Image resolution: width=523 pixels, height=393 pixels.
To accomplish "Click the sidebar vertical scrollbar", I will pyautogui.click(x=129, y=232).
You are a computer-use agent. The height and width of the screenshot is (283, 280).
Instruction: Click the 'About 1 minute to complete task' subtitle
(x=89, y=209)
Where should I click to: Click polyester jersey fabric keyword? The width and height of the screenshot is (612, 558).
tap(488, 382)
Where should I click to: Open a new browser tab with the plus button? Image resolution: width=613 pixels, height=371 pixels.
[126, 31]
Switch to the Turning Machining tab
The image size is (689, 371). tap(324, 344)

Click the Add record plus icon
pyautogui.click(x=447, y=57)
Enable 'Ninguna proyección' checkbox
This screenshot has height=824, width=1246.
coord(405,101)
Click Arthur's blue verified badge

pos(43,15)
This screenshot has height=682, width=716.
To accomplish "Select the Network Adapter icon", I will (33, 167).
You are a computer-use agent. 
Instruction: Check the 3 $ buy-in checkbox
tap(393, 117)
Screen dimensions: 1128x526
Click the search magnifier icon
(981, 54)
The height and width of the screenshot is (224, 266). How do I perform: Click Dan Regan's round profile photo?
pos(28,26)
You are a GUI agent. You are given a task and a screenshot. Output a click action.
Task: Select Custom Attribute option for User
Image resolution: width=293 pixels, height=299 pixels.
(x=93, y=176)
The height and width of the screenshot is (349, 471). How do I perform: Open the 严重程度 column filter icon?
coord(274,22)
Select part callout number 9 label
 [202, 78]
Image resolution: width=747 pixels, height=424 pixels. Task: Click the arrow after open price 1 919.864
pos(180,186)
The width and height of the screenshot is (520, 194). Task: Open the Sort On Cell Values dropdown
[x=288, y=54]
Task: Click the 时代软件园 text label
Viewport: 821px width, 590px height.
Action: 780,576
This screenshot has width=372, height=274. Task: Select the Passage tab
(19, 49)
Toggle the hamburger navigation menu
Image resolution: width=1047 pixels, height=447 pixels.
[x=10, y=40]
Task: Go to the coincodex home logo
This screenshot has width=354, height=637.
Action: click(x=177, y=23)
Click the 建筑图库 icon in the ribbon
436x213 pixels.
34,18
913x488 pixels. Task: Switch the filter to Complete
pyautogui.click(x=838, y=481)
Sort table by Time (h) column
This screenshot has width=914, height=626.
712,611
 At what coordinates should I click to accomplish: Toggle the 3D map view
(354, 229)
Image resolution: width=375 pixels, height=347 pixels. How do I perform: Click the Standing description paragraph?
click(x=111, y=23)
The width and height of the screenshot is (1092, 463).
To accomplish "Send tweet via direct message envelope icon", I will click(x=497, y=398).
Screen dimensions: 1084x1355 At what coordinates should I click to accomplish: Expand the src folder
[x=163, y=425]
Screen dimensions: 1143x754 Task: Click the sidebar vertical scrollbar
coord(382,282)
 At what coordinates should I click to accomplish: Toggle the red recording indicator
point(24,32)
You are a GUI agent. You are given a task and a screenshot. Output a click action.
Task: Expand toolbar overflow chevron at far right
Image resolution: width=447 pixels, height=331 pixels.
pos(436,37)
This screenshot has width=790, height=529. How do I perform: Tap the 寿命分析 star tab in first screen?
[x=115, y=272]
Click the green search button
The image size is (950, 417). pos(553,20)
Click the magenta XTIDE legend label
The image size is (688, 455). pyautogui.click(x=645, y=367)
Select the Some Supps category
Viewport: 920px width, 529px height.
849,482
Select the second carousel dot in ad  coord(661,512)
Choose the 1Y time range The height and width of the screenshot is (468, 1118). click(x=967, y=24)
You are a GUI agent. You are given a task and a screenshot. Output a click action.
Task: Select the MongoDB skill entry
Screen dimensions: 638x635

★ ★ ★ ★ ★

[Required action] The full set of records, transcribed exactly, is the answer.

[Response]
Image resolution: width=523 pixels, height=393 pixels.
To accomplish "Click the sidebar vertical scrollbar", I will pyautogui.click(x=129, y=232).
You are a computer-use agent. The height and width of the screenshot is (283, 280).
Instruction: Click the 'About 1 minute to complete task' subtitle
(x=89, y=209)
Where should I click to: Click polyester jersey fabric keyword? The width and height of the screenshot is (612, 558).
tap(488, 382)
Where should I click to: Open a new browser tab with the plus button? Image resolution: width=613 pixels, height=371 pixels.
[126, 31]
Switch to the Turning Machining tab
The image size is (689, 371). tap(324, 344)

Click the Add record plus icon
pyautogui.click(x=447, y=57)
Enable 'Ninguna proyección' checkbox
This screenshot has height=824, width=1246.
coord(405,101)
Click Arthur's blue verified badge

pos(43,15)
This screenshot has height=682, width=716.
To accomplish "Select the Network Adapter icon", I will (33, 167).
You are a computer-use agent. 
Instruction: Check the 3 $ buy-in checkbox
tap(393, 117)
Screen dimensions: 1128x526
Click the search magnifier icon
(981, 54)
The height and width of the screenshot is (224, 266). How do I perform: Click Dan Regan's round profile photo?
pos(28,26)
You are a GUI agent. You are given a task and a screenshot. Output a click action.
Task: Select Custom Attribute option for User
Image resolution: width=293 pixels, height=299 pixels.
(x=93, y=176)
The height and width of the screenshot is (349, 471). How do I perform: Open the 严重程度 column filter icon?
coord(274,22)
Select part callout number 9 label
 [202, 78]
Image resolution: width=747 pixels, height=424 pixels. Task: Click the arrow after open price 1 919.864
pos(180,186)
The width and height of the screenshot is (520, 194). Task: Open the Sort On Cell Values dropdown
[x=288, y=54]
Task: Click the 时代软件园 text label
Viewport: 821px width, 590px height.
Action: 780,576
This screenshot has width=372, height=274. Task: Select the Passage tab
(19, 49)
Toggle the hamburger navigation menu
Image resolution: width=1047 pixels, height=447 pixels.
[x=10, y=40]
Task: Go to the coincodex home logo
This screenshot has width=354, height=637.
Action: click(x=177, y=23)
Click the 建筑图库 icon in the ribbon
436x213 pixels.
34,18
913x488 pixels. Task: Switch the filter to Complete
pyautogui.click(x=838, y=481)
Sort table by Time (h) column
This screenshot has width=914, height=626.
712,611
 At what coordinates should I click to accomplish: Toggle the 3D map view
(354, 229)
Image resolution: width=375 pixels, height=347 pixels. How do I perform: Click the Standing description paragraph?
click(x=111, y=23)
The width and height of the screenshot is (1092, 463).
To accomplish "Send tweet via direct message envelope icon", I will click(x=497, y=398).
Screen dimensions: 1084x1355 At what coordinates should I click to accomplish: Expand the src folder
[x=163, y=425]
Screen dimensions: 1143x754 Task: Click the sidebar vertical scrollbar
coord(382,282)
 At what coordinates should I click to accomplish: Toggle the red recording indicator
point(24,32)
You are a GUI agent. You are given a task and a screenshot. Output a click action.
Task: Expand toolbar overflow chevron at far right
Image resolution: width=447 pixels, height=331 pixels.
pos(436,37)
This screenshot has width=790, height=529. How do I perform: Tap the 寿命分析 star tab in first screen?
[x=115, y=272]
Click the green search button
The image size is (950, 417). pos(553,20)
Click the magenta XTIDE legend label
The image size is (688, 455). pyautogui.click(x=645, y=367)
Select the Some Supps category
Viewport: 920px width, 529px height.
849,482
Select the second carousel dot in ad  coord(661,512)
Choose the 1Y time range The height and width of the screenshot is (468, 1118). click(x=967, y=24)
You are a GUI agent. You are given a task and a screenshot. Output a click action.
Task: Select the MongoDB skill entry
Screen dimensions: 638x635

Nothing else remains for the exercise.